Court Opinion

ID: 6144051
Source: CourtListenerOpinion
Date Created: 2022-02-05 14:53:49.186274+00
Date Added: 2024-06-11T08:54:47.072354
License: Public Domain

Barbour, J.,
dissenting. The words “ for value received,” in an instrument of this kind, undoubtedly express á sufficient consideration to support it. (Howard agt. Holbrook, 23 How. Pr. R., 64.)
The sole question for consideration, therefore, is, whether the offer of the note to Holbrook for purchase, at the time, in that regard mentioned in the contract, was a condition precedent to a recovery under the guaranty.
The counsel for the plaintiff claims that two. distinct and several undertakings on the part of the obligee are embraced in the contract in this case; one being purely a warranty that the bond shall be worth $960 upon a certain day, and the other, an undertaking by Holbrook that on the day designated he will buy it for that sum, if offered to him ; and that the defendants had a right, either to present the bond and require Holbrook to purchase it, or to proceed against him upon the guaranty without such presentation. Upon an examination, however, it will be found that the contract signed by Holbrook consists of one continuous sentence, not susceptible of a division, and it appears to me to contain but a single proposition or undertaking, to wit, a guaranty on the part of Holbrook that the bond shall be worth $960 to the plaintiff and his then part*409ner, at the end of two years from that date ; which undertaking he agreed to perform so as to render the same effective in a particular manner, that is, by purchasing the bond if presented to him for that purpose, on the day mentioned in the agreement, and paying therefor the amount he had covenanted it should be then worth.

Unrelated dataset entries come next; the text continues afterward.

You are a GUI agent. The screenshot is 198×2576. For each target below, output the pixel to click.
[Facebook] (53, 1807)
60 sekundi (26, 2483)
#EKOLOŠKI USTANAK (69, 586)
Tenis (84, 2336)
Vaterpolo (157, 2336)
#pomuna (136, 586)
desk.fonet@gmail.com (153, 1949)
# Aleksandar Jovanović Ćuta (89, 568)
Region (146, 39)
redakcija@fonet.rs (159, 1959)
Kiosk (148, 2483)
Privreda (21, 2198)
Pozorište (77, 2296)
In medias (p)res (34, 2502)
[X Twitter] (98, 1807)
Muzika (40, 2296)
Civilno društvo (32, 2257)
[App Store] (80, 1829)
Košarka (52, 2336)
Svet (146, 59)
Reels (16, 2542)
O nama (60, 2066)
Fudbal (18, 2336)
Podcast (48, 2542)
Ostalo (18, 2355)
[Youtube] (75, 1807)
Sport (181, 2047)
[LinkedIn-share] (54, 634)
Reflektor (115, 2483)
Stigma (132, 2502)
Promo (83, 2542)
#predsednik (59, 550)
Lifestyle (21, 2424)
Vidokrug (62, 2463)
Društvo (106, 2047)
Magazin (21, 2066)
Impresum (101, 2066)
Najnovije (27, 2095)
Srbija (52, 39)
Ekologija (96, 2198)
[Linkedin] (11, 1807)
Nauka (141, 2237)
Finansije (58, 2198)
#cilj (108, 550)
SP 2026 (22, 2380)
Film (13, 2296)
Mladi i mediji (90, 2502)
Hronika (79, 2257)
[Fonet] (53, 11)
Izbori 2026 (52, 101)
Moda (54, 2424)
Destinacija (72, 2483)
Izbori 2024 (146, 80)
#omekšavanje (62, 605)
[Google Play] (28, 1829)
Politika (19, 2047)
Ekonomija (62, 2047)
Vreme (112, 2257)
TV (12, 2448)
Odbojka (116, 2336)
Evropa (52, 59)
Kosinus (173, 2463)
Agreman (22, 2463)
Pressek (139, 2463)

This construction, I think, is perfectly consistent with the probable design and intention of both parties. The obligors, clearly, designed nothing further than to receive $960 for their bond; for that is all they would be entitled to under either construction. The mere guaranty secured to .them that, and the provision for the purchase of the instrument was therefore worthless to them. But it is quite reasonable to suppose that Holbrook designed, at the time he signed the guaranty, to provide for his own safety against loss by selling the bond to some one else conditionally during the two years which were to elapse before he was to pay for it, or that he hoped to realize something on the sale of the bond at some future time, in case he should be compelled to purchase it, and it is difficult to believe that the parties designed to permit the obligees to deprive him of this very equitable right, at their option, by retaining the bond in their own hands after they had received from him its full value.
I am of opinion, therefore, that the contract signed by Holbrook, must be considered as simply an agreement to purchase the bond at the price fixed, provided it should be presented to him for that purpose, on the 7th of March, 1855, and that such presentation was necessary to entitle the plaintiff to recover against Holbrook or his personal representatives upon the contract. In this view of the case it is unnecessary to consider what would have been the duty of the plaintiff as obligee in a mere covenant of guaranty.
The verdict should therefore be set aside as contrary to evidence, and a new trial granted, with costs, and costs of appeal.